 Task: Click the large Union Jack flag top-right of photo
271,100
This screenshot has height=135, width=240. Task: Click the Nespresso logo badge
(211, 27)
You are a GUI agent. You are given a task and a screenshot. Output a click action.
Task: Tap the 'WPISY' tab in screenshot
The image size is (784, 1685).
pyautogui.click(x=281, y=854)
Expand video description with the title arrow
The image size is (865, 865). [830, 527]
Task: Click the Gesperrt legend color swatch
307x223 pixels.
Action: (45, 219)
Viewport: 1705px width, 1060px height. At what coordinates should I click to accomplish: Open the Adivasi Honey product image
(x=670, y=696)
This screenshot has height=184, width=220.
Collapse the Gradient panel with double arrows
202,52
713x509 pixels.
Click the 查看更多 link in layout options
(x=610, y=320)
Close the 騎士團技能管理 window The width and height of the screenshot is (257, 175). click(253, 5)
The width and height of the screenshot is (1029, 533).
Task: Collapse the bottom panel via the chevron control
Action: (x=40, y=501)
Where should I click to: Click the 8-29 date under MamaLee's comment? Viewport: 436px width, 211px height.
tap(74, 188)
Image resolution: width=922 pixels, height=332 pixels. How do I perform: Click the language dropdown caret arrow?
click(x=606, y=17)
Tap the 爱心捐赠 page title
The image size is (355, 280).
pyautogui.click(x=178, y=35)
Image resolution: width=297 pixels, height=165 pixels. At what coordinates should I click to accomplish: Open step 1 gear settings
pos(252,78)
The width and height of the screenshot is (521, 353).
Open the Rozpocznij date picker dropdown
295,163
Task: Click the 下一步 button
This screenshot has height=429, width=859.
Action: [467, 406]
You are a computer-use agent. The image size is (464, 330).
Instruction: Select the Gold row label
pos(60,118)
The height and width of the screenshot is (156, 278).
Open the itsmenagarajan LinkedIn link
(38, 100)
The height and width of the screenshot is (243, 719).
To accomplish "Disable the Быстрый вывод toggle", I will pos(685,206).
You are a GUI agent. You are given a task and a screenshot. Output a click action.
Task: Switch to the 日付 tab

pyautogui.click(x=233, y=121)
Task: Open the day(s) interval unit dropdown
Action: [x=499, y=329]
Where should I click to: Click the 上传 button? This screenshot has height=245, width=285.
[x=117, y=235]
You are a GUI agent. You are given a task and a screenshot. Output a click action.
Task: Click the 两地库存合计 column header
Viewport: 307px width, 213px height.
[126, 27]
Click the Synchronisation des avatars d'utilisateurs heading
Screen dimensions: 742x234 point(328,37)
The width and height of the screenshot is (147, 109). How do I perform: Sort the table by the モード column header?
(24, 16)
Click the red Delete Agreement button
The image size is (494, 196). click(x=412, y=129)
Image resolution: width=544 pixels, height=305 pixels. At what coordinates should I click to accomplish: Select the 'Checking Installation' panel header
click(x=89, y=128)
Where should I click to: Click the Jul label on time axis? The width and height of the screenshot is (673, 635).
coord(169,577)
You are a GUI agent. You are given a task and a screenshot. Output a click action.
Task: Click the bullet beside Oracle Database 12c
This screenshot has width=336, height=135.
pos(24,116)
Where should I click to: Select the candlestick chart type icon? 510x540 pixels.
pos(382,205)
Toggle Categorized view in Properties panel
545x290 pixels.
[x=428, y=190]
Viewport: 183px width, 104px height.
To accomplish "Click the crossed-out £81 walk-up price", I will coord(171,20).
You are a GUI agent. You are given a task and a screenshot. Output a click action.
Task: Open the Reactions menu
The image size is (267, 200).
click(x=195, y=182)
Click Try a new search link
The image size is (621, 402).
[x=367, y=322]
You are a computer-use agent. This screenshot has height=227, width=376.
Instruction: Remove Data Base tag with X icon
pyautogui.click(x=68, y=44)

==================================================

*Description of the task*: Whenever "will" shows up in a line of the listing, copy that whole line.

*Task answer*:
To accomplish "Disable the Быстрый вывод toggle", I will pos(685,206).
To accomplish "Click the crossed-out £81 walk-up price", I will coord(171,20).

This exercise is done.